**EXERCICES PROPOSÉS:**
1/ D'après l'extrait sur le Salon du meuble de Milan, quelle manifestation a pris le relais depuis hier, à deux pas du centre d'exposition de Rho ?
2/ Pouvez-vous reprendre l'extrait sur le Salon du meuble de Milan juste après sa dernière phrase ?

**EXTRAIT FOURNI:**
╔══

Le Salon international du meuble a fermé ses portes dimanche soir. Entre grandes marques de mobilier, fabricants d’automobiles et projets d’écoles, la notion d’objet diffère.

Le Salon international du meuble de Milan a officiellement fermé ses portes dimanche soir. Depuis hier, à deux pas du gigantesque centre d’exposition de Rho, c’est l’Expo Milano 2015 qui a pris le relais avec ses pavillons internationaux et son Barnum universel organisé autour de la nourriture. L’aliment, c’était aussi un thème récurrent durant la Design Week milanaise. Pas forcément du côté des grandes marques de mobilier, qui restent davantage attachées à la forme plutôt qu’au fond. Il faut dire que les éditeurs marquent le pas depuis plusieurs années. Le secteur du meuble doit encaisser les uppercuts de la crise. Du coup, les maisons limitent leurs nouveautés dans les catalogues ou accélèrent leur stratégie de réédition.C’est le cas de Cassina, qui n’en finit plus de décliner l’Esprit nouveau de Le Corbusier, dont il est l’éditeur officiel du mobilier.

╚══

**DONNÉES ENREGISTRÉES:**

╔══

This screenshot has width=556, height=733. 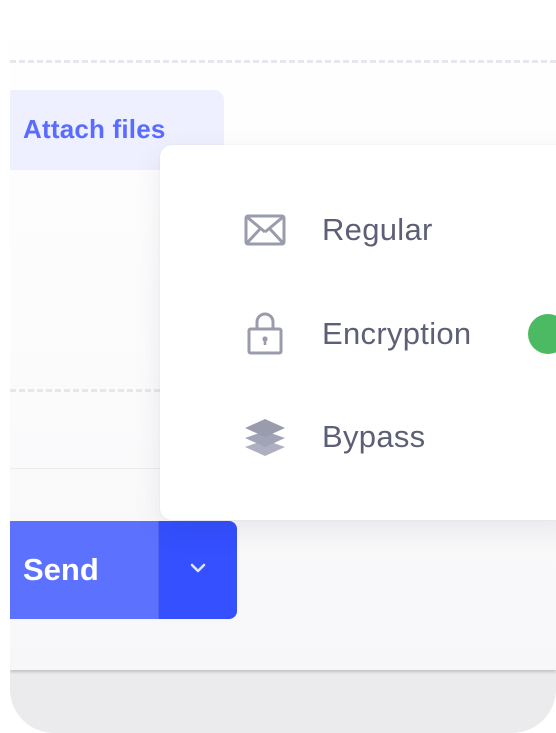 What do you see at coordinates (61, 570) in the screenshot?
I see `send-label: Send` at bounding box center [61, 570].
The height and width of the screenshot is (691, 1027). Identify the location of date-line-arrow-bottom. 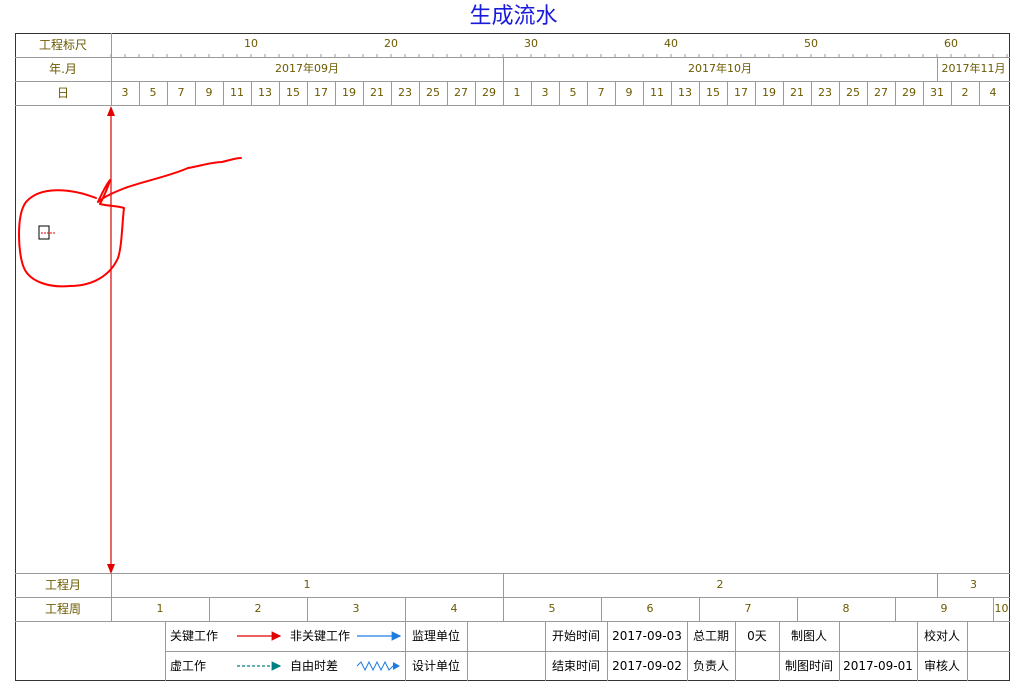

╚══

**RÉPONSES PAR EXERCICE:**
1/ L'Expo Milano 2015.

2/
Cette année, la marque italienne a demandé à la star espagnole Jaime Hayon d’entrer en communication spirituelle avec l’architecte suisse. Il en a tiré une série d’objets noirs très beaux mais assez intrigants, à la marge entre la sculpture moderne et l’ustensile tribal. D’autres maisons se diversifient. Moooi, boîte néerlandaise fondée en 2001 par les designers Marcel Wanders et Casper Vissers, inaugurait sa première collection de tapis imprimés selon une technique numérique haute définition. Les modèles vont du trash excitant au monochrome apaisant. Ils sont dessinés par le top du design contemporain venu du nord (Studio Job, Front, Jurgen Bey) mais aussi par les Chinois Neri & Hu, voire par le client lui-même, les carpettes pouvant être dessinées en do-it-yourself. Au rayon des choses extraordinaires, c’est Nendo qu’il fallait visiter. Le collectif japonais que tout le monde s’arrache présentait d’un coup une année de production design. 100 objets pour 19 marques, tous de la meilleure eau.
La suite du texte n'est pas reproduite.